Wit, que há 30 anos participa de brigas de peixes, não se complica ao dar nome a seus ferozes mascotes, aos quais chama de 72, 35, 66, 50, Kid 1 e Kid 2, em referência à ordem em que os guarda.

Em um clima divertido e em um ambiente clandestino, mais de 20 homens se posicionam em torno de aquários de vidro colocados em duas fileiras com algumas notas de pouco valor nas mãos para fazer apostas.

Os beta, também conhecidos como peixe de briga siamês ou "pla kad" ("peixe mordedor", em tailandês), medem apenas até 6,5 centímetros, pesam 270 gramas e são agressivamente territoriais.

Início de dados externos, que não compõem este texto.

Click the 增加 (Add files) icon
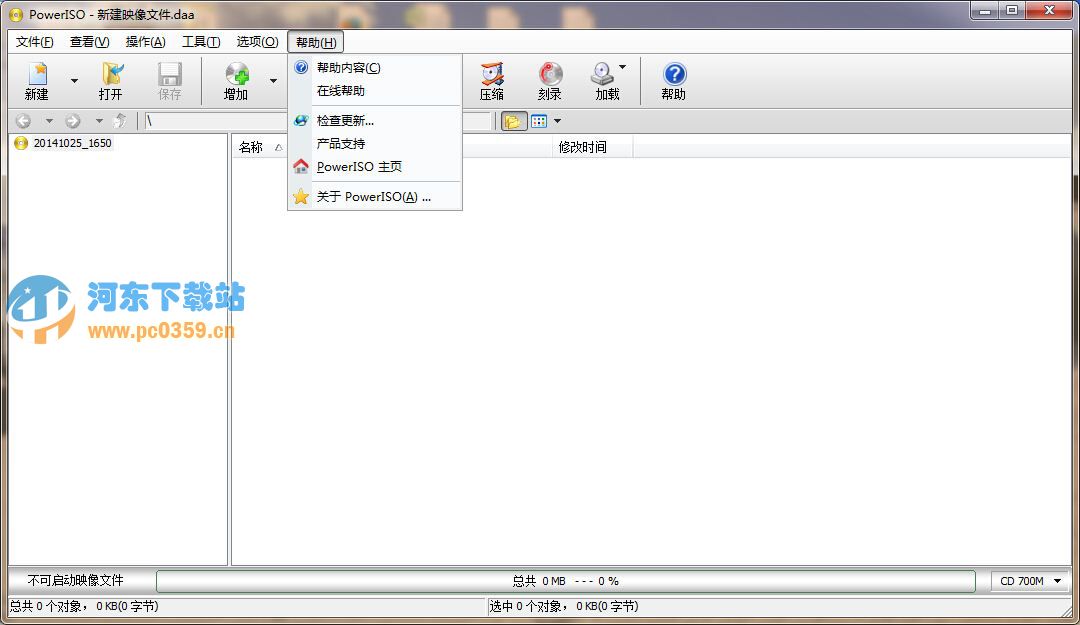The height and width of the screenshot is (625, 1080). [x=237, y=80]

Lung Chat, o árbitro, pesa os adversários, que devem ter o mesmo peso ou muito parecido, e depois os coloca nos pequenos aquários, onde se atacam com mordidas leves até que um deles desista e se afaste para um lado.

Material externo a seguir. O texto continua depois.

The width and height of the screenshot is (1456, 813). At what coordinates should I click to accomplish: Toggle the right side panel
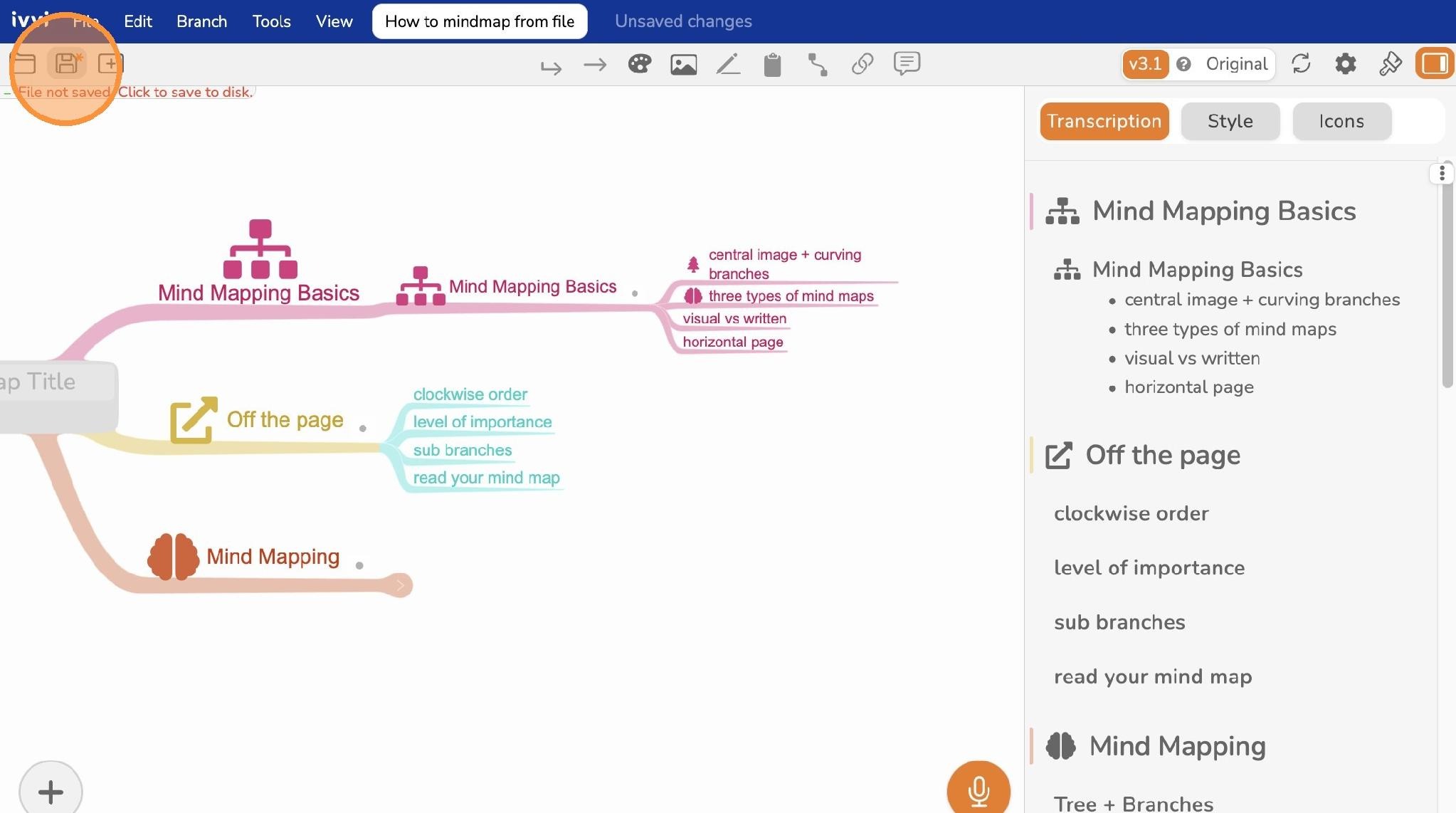(x=1435, y=64)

O peixe que cede terreno é colocado em outro frasco onde o árbitro observa se volta a expandir as barbatanas, o que indica que está em condições de continuar com a luta.

O dono do "lutador aquático" pode aceitar a derrota ou continuar, mas se o seu peixe beta morrer, deve pagar uma multa de 200 a 400 bahts (de US$ 6 a US$ 12).

"Não é habitual que morram (os peixes)", assegura Lung Chat, que ressalta que as brigas podem durar até duas ou três horas.

Os peixes, que costumam viver dois anos, lutam apenas uma vez e depois são devolvidos à natureza.

As apostas não costumam ultrapassar os 500 bahts (US$ 15), ainda que em alguns casos possam chegar a três mil bahts (US$ 80).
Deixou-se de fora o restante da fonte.